▸ **The task**:
The reply should contain every line of the data, repeated exactly, and no pictures.

START Information

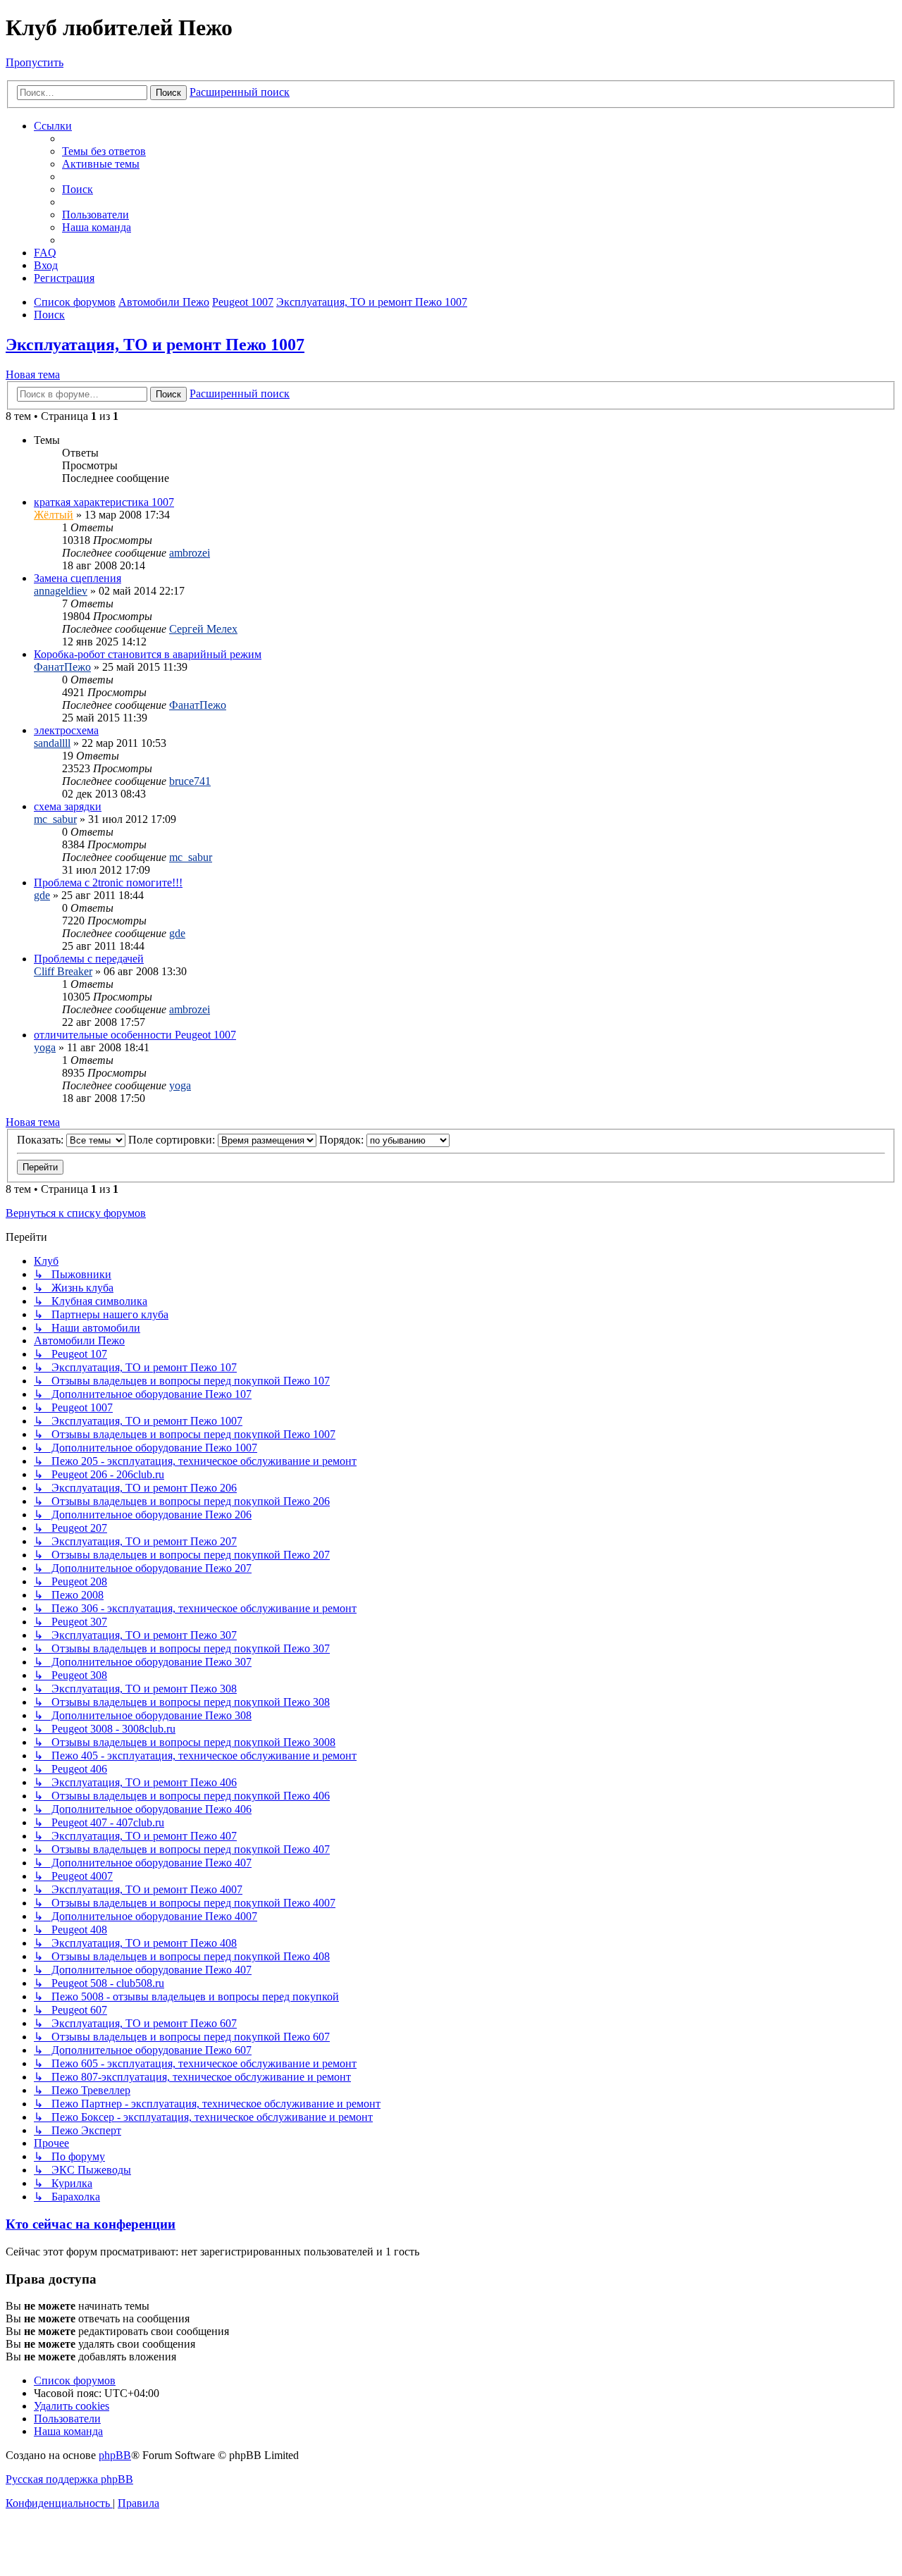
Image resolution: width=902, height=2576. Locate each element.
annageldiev (60, 591)
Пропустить (34, 62)
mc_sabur (55, 819)
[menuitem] (104, 151)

END Information

▸ **Answer to this task**:
Image resolution: width=902, height=2576. Locate each element.
annageldiev (60, 591)
Пропустить (34, 62)
mc_sabur (55, 819)
[menuitem] (104, 151)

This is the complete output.